Artikel 3: Bijdrage voor maatschappelijke opvang en vrouwenopvang
Voor het bepalen van de bijdrage voor maatschappelijke opvang en vrouwenopvang geldt een andere systematiek. Gemeenten zijn vrij in de berekening maar de client dient altijd een bedrag voor zak- en kleedgeld over te houden. Zaanstad heeft de bepalingen rondom deze bijdrage vastgelegd in de verordening eigen bijdrage maatschappelijke opvang en vrouwenopvang. In dit besluit worden jaarlijks de bedragen geindexeerd en bekend gemaakt.
In artikel 4 worden de tarieven aangegeven die een cliënt dient te betalen bij gebruikmaking van het collectief vervoer.
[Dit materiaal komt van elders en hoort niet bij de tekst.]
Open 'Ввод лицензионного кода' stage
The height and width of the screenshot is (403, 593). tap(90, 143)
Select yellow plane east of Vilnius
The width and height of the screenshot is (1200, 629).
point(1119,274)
Alleen in geval van eenmalige belangrijke gebeurtenissen in de privé-sfeer kan er gebruik gemaakt worden van een prioritaire rit. Dit zijn bijvoorbeeld inzegening huwelijk, begrafenis of examen.
Artikel 5, lid 1 geeft aan dat bij verkoop van een aangepaste woning binnen 10 jaar
een eventueel bedrag, dat het gevolg is van de meerwaarde van de woning door de aanpassing, aan het college moet worden terugbetaald.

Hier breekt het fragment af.